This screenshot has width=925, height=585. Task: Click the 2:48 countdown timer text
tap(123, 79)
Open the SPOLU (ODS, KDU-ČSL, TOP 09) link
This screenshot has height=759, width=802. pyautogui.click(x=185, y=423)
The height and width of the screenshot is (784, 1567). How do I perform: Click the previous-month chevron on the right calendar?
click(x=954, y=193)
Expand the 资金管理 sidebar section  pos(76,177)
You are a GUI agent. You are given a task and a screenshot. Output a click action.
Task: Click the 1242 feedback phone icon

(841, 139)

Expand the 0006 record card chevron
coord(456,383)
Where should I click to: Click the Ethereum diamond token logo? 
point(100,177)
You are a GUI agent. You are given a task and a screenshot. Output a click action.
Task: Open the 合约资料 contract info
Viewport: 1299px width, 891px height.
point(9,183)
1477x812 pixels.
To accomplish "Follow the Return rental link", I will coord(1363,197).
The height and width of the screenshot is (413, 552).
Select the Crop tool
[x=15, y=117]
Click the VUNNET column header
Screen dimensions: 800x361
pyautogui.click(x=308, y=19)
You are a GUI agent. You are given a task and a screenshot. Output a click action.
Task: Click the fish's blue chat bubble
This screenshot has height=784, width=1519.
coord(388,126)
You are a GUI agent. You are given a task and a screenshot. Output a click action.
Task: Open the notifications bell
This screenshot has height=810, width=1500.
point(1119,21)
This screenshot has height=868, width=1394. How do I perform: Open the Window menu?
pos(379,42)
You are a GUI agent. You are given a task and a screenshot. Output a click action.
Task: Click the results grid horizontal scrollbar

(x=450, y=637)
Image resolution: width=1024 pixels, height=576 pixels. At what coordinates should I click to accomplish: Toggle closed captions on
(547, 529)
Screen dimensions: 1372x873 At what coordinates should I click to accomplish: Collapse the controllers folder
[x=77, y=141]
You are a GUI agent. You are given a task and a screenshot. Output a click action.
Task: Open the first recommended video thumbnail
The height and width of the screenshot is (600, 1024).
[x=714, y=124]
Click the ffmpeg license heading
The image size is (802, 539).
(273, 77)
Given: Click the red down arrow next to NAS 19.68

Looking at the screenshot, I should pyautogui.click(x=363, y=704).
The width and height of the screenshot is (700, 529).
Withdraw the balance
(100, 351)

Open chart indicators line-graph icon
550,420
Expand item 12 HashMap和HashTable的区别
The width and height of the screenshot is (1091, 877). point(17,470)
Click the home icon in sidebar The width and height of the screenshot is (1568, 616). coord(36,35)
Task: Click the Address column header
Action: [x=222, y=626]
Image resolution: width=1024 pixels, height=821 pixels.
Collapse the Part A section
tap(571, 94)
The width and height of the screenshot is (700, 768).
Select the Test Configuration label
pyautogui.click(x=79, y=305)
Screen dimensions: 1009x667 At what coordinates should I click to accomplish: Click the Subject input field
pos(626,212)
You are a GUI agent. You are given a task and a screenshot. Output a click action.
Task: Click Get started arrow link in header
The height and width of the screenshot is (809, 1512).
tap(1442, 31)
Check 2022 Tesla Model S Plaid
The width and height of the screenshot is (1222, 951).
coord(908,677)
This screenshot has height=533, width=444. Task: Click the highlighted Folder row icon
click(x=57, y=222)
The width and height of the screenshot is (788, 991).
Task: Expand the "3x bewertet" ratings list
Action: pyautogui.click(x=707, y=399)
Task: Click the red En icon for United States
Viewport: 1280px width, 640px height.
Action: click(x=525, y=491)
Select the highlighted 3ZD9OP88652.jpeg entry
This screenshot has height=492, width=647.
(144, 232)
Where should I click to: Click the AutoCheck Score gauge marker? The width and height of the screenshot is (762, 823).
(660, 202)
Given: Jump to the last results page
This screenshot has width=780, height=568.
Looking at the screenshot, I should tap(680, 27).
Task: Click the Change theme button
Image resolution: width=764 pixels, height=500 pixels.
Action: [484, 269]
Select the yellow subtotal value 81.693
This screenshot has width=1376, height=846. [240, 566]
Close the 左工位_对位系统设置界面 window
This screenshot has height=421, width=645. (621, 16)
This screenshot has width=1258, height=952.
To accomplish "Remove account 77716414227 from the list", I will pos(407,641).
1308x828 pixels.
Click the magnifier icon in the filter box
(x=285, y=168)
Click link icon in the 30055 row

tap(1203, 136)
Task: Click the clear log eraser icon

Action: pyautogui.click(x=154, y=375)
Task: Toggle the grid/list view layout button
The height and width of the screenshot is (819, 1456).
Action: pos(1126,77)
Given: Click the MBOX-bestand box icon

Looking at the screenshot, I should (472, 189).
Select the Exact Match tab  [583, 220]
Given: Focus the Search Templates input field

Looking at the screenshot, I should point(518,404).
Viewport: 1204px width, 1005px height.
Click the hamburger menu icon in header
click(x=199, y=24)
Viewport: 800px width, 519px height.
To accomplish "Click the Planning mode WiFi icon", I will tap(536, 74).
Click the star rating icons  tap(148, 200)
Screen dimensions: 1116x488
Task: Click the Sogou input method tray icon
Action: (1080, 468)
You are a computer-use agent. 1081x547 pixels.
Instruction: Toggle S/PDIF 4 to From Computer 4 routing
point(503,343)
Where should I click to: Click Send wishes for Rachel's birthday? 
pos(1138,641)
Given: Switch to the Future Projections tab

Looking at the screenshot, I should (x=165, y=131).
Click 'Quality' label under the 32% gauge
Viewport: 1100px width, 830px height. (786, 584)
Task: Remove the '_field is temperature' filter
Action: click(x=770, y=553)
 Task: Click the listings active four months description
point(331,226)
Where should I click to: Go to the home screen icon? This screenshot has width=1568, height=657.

....

◆ Goal of the exercise: Format these lines as a numbered list, one entry per line, and leave out any blank lines. Do this for all the records.

◆ Finished exercise:
1. This screenshot has width=925, height=585. Task: Click the 2:48 countdown timer text
2. tap(123, 79)
3. Open the SPOLU (ODS, KDU-ČSL, TOP 09) link
4. This screenshot has height=759, width=802. pyautogui.click(x=185, y=423)
5. The height and width of the screenshot is (784, 1567). How do I perform: Click the previous-month chevron on the right calendar?
6. click(x=954, y=193)
7. Expand the 资金管理 sidebar section  pos(76,177)
8. You are a GUI agent. You are given a task and a screenshot. Output a click action.
9. Task: Click the 1242 feedback phone icon
10. (841, 139)
11. Expand the 0006 record card chevron
12. coord(456,383)
13. Where should I click to: Click the Ethereum diamond token logo? 
14. point(100,177)
15. You are a GUI agent. You are given a task and a screenshot. Output a click action.
16. Task: Open the 合约资料 contract info
17. Viewport: 1299px width, 891px height.
18. point(9,183)
19. 1477x812 pixels.
20. To accomplish "Follow the Return rental link", I will coord(1363,197).
21. The height and width of the screenshot is (413, 552).
22. Select the Crop tool
23. [x=15, y=117]
24. Click the VUNNET column header
25. Screen dimensions: 800x361
26. pyautogui.click(x=308, y=19)
27. You are a GUI agent. You are given a task and a screenshot. Output a click action.
28. Task: Click the fish's blue chat bubble
29. This screenshot has height=784, width=1519.
30. coord(388,126)
31. You are a GUI agent. You are given a task and a screenshot. Output a click action.
32. Task: Open the notifications bell
33. This screenshot has height=810, width=1500.
34. point(1119,21)
35. This screenshot has height=868, width=1394. How do I perform: Open the Window menu?
36. pos(379,42)
37. You are a GUI agent. You are given a task and a screenshot. Output a click action.
38. Task: Click the results grid horizontal scrollbar
39. (x=450, y=637)
40. Image resolution: width=1024 pixels, height=576 pixels. At what coordinates should I click to accomplish: Toggle closed captions on
41. (547, 529)
42. Screen dimensions: 1372x873 At what coordinates should I click to accomplish: Collapse the controllers folder
43. [x=77, y=141]
44. You are a GUI agent. You are given a task and a screenshot. Output a click action.
45. Task: Open the first recommended video thumbnail
46. The height and width of the screenshot is (600, 1024).
47. [x=714, y=124]
48. Click the ffmpeg license heading
49. The image size is (802, 539).
50. (273, 77)
51. Given: Click the red down arrow next to NAS 19.68
52. Looking at the screenshot, I should pyautogui.click(x=363, y=704).
53. The width and height of the screenshot is (700, 529).
54. Withdraw the balance
55. (100, 351)
56. Open chart indicators line-graph icon
57. 550,420
58. Expand item 12 HashMap和HashTable的区别
59. The width and height of the screenshot is (1091, 877). point(17,470)
60. Click the home icon in sidebar The width and height of the screenshot is (1568, 616). coord(36,35)
61. Task: Click the Address column header
62. Action: [x=222, y=626]
63. Image resolution: width=1024 pixels, height=821 pixels.
64. Collapse the Part A section
65. tap(571, 94)
66. The width and height of the screenshot is (700, 768).
67. Select the Test Configuration label
68. pyautogui.click(x=79, y=305)
69. Screen dimensions: 1009x667 At what coordinates should I click to accomplish: Click the Subject input field
70. pos(626,212)
71. You are a GUI agent. You are given a task and a screenshot. Output a click action.
72. Task: Click Get started arrow link in header
73. The height and width of the screenshot is (809, 1512).
74. tap(1442, 31)
75. Check 2022 Tesla Model S Plaid
76. The width and height of the screenshot is (1222, 951).
77. coord(908,677)
78. This screenshot has height=533, width=444. Task: Click the highlighted Folder row icon
79. click(x=57, y=222)
80. The width and height of the screenshot is (788, 991).
81. Task: Expand the "3x bewertet" ratings list
82. Action: pyautogui.click(x=707, y=399)
83. Task: Click the red En icon for United States
84. Viewport: 1280px width, 640px height.
85. Action: click(x=525, y=491)
86. Select the highlighted 3ZD9OP88652.jpeg entry
87. This screenshot has height=492, width=647.
88. (144, 232)
89. Where should I click to: Click the AutoCheck Score gauge marker? The width and height of the screenshot is (762, 823).
90. (660, 202)
91. Given: Jump to the last results page
92. This screenshot has width=780, height=568.
93. Looking at the screenshot, I should tap(680, 27).
94. Task: Click the Change theme button
95. Image resolution: width=764 pixels, height=500 pixels.
96. Action: [484, 269]
97. Select the yellow subtotal value 81.693
98. This screenshot has width=1376, height=846. [240, 566]
99. Close the 左工位_对位系统设置界面 window
100. This screenshot has height=421, width=645. (621, 16)
101. This screenshot has width=1258, height=952.
102. To accomplish "Remove account 77716414227 from the list", I will pos(407,641).
103. 1308x828 pixels.
104. Click the magnifier icon in the filter box
105. (x=285, y=168)
106. Click link icon in the 30055 row
107. tap(1203, 136)
108. Task: Click the clear log eraser icon
109. Action: pyautogui.click(x=154, y=375)
110. Task: Toggle the grid/list view layout button
111. The height and width of the screenshot is (819, 1456).
112. Action: pos(1126,77)
113. Given: Click the MBOX-bestand box icon
114. Looking at the screenshot, I should (472, 189).
115. Select the Exact Match tab  [583, 220]
116. Given: Focus the Search Templates input field
117. Looking at the screenshot, I should point(518,404).
118. Viewport: 1204px width, 1005px height.
119. Click the hamburger menu icon in header
120. click(x=199, y=24)
121. Viewport: 800px width, 519px height.
122. To accomplish "Click the Planning mode WiFi icon", I will tap(536, 74).
123. Click the star rating icons  tap(148, 200)
124. Screen dimensions: 1116x488
125. Task: Click the Sogou input method tray icon
126. Action: (1080, 468)
127. You are a computer-use agent. 1081x547 pixels.
128. Instruction: Toggle S/PDIF 4 to From Computer 4 routing
129. point(503,343)
130. Where should I click to: Click Send wishes for Rachel's birthday? 
131. pos(1138,641)
132. Given: Switch to the Future Projections tab
133. Looking at the screenshot, I should (x=165, y=131).
134. Click 'Quality' label under the 32% gauge
135. Viewport: 1100px width, 830px height. (786, 584)
136. Task: Remove the '_field is temperature' filter
137. Action: click(x=770, y=553)
138.  Task: Click the listings active four months description
139. point(331,226)
140. Where should I click to: Go to the home screen icon? This screenshot has width=1568, height=657.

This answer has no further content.